Stored data entries:
__________________________________________________

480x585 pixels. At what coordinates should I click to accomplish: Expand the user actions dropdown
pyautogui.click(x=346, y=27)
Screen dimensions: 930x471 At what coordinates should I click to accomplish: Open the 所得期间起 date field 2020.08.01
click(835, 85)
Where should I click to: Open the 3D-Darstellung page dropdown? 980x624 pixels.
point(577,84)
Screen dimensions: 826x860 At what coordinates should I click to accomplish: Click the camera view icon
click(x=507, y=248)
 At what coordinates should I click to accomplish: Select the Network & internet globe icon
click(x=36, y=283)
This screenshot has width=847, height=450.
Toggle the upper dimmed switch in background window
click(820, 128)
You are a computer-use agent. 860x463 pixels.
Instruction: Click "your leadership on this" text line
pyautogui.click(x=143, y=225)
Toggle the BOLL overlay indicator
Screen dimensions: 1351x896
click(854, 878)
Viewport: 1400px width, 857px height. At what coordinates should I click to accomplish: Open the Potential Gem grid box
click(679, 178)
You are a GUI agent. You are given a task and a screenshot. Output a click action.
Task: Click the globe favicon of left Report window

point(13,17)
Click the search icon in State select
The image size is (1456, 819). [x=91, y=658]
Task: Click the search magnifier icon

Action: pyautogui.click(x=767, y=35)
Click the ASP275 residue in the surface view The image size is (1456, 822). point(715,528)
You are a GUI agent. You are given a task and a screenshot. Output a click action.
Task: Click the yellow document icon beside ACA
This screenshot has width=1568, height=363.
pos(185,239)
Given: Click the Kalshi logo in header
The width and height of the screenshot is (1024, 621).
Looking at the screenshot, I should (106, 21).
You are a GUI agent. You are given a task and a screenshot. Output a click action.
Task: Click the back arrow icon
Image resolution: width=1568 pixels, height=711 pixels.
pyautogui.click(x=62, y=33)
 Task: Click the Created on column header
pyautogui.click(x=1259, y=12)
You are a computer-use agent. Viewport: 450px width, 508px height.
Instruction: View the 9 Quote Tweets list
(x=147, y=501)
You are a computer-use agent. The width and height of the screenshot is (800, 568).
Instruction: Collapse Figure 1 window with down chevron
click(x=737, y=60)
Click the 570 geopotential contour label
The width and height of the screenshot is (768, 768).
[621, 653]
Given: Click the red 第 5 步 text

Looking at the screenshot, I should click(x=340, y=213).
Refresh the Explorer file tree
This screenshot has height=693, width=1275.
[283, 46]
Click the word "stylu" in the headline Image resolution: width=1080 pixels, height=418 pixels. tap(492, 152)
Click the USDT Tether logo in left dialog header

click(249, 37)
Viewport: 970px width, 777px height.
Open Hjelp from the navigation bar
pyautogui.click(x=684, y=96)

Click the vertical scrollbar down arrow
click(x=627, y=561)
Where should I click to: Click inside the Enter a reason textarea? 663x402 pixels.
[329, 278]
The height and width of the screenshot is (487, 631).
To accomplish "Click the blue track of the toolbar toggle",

__________________________________________________

Task requirements.
There is a line with "You are a computer-use agent. 860x463 pixels." and a line with "Refresh the Explorer file tree" above. Copy exactly those two lines and all lines between them, with nothing else.

Expected answer.
You are a computer-use agent. 860x463 pixels.
Instruction: Click "your leadership on this" text line
pyautogui.click(x=143, y=225)
Toggle the BOLL overlay indicator
Screen dimensions: 1351x896
click(854, 878)
Viewport: 1400px width, 857px height. At what coordinates should I click to accomplish: Open the Potential Gem grid box
click(679, 178)
You are a GUI agent. You are given a task and a screenshot. Output a click action.
Task: Click the globe favicon of left Report window

point(13,17)
Click the search icon in State select
The image size is (1456, 819). [x=91, y=658]
Task: Click the search magnifier icon

Action: pyautogui.click(x=767, y=35)
Click the ASP275 residue in the surface view The image size is (1456, 822). point(715,528)
You are a GUI agent. You are given a task and a screenshot. Output a click action.
Task: Click the yellow document icon beside ACA
This screenshot has width=1568, height=363.
pos(185,239)
Given: Click the Kalshi logo in header
The width and height of the screenshot is (1024, 621).
Looking at the screenshot, I should (106, 21).
You are a GUI agent. You are given a task and a screenshot. Output a click action.
Task: Click the back arrow icon
Image resolution: width=1568 pixels, height=711 pixels.
pyautogui.click(x=62, y=33)
 Task: Click the Created on column header
pyautogui.click(x=1259, y=12)
You are a computer-use agent. Viewport: 450px width, 508px height.
Instruction: View the 9 Quote Tweets list
(x=147, y=501)
You are a computer-use agent. The width and height of the screenshot is (800, 568).
Instruction: Collapse Figure 1 window with down chevron
click(x=737, y=60)
Click the 570 geopotential contour label
The width and height of the screenshot is (768, 768).
[621, 653]
Given: Click the red 第 5 步 text

Looking at the screenshot, I should click(x=340, y=213).
Refresh the Explorer file tree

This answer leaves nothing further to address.